SINFONIE NR. 94 G-DUR «THE SURPRISE» («MIT DEM PAUKENSCHLAG») HOB. I:94 (London 1791, UA 23.3.1792)

Besetzung: 2 Fl, 2 Ob, 2 Fg, 2 Hr, 2 Trp, Pk, Str
Entstehungsjahr: 1791
Uraufführung: 23.3.1792

Adagio – Vivace assai / Andante / Menuet – Trio / Finale. Allegro di molto

 

von Christian Moritz-Bauer

„[In Salomons Konzerten wurden …] auch Gesangsstücke, Concertstücke auf verschiedenen Instrumenten und zuweilen Chöre aufgeführt, so dass die Concerte öfters bis nach Mitternacht dauerten, wobei die Damen nicht selten eingeschlummert waren. Dies brachte Haydn auf den Gedanken, etwas zu schreiben, was dieselben aus dem Schlaf wecken sollte, und bei dieser Gelegenheit entstand das beliebte Andante mit dem Paukenschlag, worüber die Damen wirklich aus dem Schlaf zusammen fuhren, und manche sogar einen lauten Schrei hören ließen. Als Haydn eben dieses Andante komponierte, kam Gyrowetz zu ihm auf Besuch. Haydn war über seinen eigenen Gedanken so erfreut und fröhlich, dass er ihm sogleich das Andante auf seinem viereckigen Fortepiano vorspielte, dabei herzlich lächelte, und gleichsam im prophetischen Geiste ausrief: Da werden sie aufspringen!“1

Der in England enthusiastisch gefeierte Joseph Haydn trug die ihm daselbst verliehenen Ehrentitel – „Doktor der Musik“, „Shakespeare der Musik“, usw. – egal, ob sie nun offizieller oder auch inoffizieller Natur waren, allemal zurecht. Hymnengleiche Adagios, subtile Komödien, ja sogar kleine Rüpelszenen – sie alle finden sich in den Werken, insbesondere Sinfonien, die er dort zur Aufführung brachte, wieder. Dass er mit der Kreation der selbigen aber nicht nur Mühe, sondern gelegentlich auch eine rechte Freude hatte – wie aus dem autobiographischen Bericht seines ihn gerne zu London besuchenden Musikerkollegen Adalbert Gyrowetz hervorgeht – sei ihm natürlich von Herzen gegönnt, auch über all die vergangene Zeit hinweg. Der Paukenschlag-Akkord der G- Dur-Sinfonie Hob. I:94 war also eine nachträgliche kompositorische Zutat – was auch ein Blick in Haydns Autograph der zunächst festgehaltenen Erstfassung des langsamen Satzes bestätigt. Denn jene Stelle, an der er später erschallen sollte, wird hier noch von einem einfachen Wiederholungszeichen eingenommen, das den Vorder- vom Nachsatz in der anfänglichen Präsentation des „semplice“ vorzutragenden Themas dieses wohl berühmtesten aller jemals komponierten Variationensätze trennt.

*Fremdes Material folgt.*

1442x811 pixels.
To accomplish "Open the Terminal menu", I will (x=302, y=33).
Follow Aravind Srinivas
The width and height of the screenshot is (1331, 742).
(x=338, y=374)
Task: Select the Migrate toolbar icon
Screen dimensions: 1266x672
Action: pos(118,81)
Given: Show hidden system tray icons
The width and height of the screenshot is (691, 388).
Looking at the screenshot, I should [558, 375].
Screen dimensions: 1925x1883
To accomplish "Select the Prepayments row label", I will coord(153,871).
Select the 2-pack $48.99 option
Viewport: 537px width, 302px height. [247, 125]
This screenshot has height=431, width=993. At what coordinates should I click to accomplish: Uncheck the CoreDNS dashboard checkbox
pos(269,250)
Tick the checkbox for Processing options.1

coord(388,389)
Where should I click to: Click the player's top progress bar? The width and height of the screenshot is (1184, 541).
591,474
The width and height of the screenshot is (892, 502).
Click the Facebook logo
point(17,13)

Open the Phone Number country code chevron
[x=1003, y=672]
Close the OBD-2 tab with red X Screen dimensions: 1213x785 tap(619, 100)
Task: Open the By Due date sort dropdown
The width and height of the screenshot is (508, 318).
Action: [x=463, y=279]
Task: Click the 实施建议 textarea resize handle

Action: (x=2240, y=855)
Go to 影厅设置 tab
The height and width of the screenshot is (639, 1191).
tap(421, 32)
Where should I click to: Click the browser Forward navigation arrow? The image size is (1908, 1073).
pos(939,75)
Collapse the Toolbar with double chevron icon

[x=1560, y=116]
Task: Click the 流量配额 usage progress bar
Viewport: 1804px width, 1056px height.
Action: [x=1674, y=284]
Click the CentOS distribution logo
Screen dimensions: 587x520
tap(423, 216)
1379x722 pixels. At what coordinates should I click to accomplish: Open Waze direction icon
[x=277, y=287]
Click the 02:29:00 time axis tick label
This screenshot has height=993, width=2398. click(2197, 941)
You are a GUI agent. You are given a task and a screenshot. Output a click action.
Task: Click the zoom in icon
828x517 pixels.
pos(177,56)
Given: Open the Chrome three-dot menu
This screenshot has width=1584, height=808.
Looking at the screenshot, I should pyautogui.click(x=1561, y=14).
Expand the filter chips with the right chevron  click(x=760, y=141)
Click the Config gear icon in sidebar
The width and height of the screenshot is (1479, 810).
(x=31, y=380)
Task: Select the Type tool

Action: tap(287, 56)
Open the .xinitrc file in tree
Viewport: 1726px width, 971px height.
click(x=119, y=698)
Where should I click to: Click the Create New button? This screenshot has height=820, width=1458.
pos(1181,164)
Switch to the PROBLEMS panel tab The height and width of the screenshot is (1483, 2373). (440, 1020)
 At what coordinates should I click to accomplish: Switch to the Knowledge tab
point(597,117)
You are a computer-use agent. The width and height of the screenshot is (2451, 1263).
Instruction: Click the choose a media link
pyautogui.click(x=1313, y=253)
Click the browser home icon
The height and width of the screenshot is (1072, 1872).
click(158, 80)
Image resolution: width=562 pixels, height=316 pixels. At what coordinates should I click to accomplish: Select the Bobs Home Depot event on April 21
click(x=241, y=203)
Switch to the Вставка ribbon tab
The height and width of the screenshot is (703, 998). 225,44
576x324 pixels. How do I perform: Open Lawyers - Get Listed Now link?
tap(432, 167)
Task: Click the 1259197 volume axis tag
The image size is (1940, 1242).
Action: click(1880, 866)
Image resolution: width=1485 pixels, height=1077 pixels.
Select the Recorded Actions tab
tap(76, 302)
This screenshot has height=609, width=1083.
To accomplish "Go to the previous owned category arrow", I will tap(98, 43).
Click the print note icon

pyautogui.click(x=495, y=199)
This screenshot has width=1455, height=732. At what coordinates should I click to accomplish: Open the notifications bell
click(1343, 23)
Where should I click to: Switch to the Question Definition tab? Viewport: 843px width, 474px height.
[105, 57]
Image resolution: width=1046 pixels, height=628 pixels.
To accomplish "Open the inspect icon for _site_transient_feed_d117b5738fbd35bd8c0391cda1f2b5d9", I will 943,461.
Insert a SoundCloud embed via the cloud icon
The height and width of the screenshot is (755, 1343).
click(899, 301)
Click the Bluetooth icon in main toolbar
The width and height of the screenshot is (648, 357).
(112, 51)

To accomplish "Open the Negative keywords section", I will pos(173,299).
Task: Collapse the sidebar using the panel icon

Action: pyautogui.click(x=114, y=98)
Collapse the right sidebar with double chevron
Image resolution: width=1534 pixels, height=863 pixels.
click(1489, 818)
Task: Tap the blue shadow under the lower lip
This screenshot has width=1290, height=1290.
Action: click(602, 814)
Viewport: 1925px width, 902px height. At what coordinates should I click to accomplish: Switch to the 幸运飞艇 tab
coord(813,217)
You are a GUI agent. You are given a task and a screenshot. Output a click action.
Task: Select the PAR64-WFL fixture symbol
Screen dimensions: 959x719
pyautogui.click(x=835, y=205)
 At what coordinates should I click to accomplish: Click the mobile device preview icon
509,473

Einfachheit und Eingängigkeit gepaart mit Expression und solennem Pathos aber sehr gerne auch mit Witz und Ironie stellten seinerzeit eine Art Maxime im ästhetischen Empfinden der gehobenen Gesellschaft Englands dar, die auf literarischer Seite ihre wohl stärkste Ausprägung in den Werken eines Laurence Sterne fand. Die selbige nunmehr auch in der Musik anzutreffen, war hingegen etwas vollkommen Neues und dementsprechend stark wie nachhaltig auch der Eindruck, den insbesondere der langsame Satz aus Haydns Sinfonie Nr. 94, die am 23. März 1792 – also genau drei Wochen nach der im vorigen Konzertteil erklungenen Nr. 98 uraufgeführt wurde – beim damaligen Publikum hinterließ.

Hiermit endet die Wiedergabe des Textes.